Acontecimentos bizarros ocorrem no Hospital-Prisão de Água d'Alto, situado na vertente sul-leste da ilha de São Miguel, nos Açores. O complexo prisional integra o Centro Hipócrates de Estudos Biomédicos, criado e dirigido por Ramon Árias, médico-cirurgião, de origem peruana, que se proclama descendente do povo Atlante, que governou o continente da Atlântida, antes de submergir tragado pelas águas do oceano.
A fuga de um recluso, repatriado dos EUA, leva à denúncia dos estranhos casos clínicos e, num ápice, chegam ao conhecimento de uma jornalista do Notícias dos Açores. Com o processo-crime Operação Hipócrates instaurado pelo Ministério Público, Árias é constituído arguido e levado a julgamento.

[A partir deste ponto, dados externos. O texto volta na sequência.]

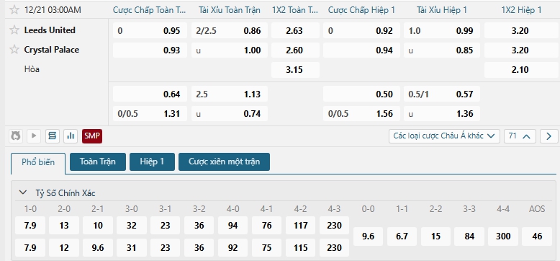Go to next with right arrow button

Paralelamente, Bárbara do Canto, directora do Instituto de Geofísica e Vulcanologia está preocupada com o recrudescer da actividade sísmica do maciço vulcânico da Lagoa do Fogo que ameaça a sobrevivência do complexo prisional de Ramon Árias.
Além do vulcanismo, há outra turbulência na vida de Bárbara: Gustavo Daguerre, fotógrafo freelancer da Geographic Magazine, interessado em fotografar a paisagem vulcânica. Entre eles nasce uma atracção tão fulminante que supera a diferença de idades que os separa.
Ao longo dos dezasseis capítulos, a narrativa vai alternando a loucura de Ramon Árias com a paixão de Bárbara do Canto. De uma e de outra pode brotar a tragédia.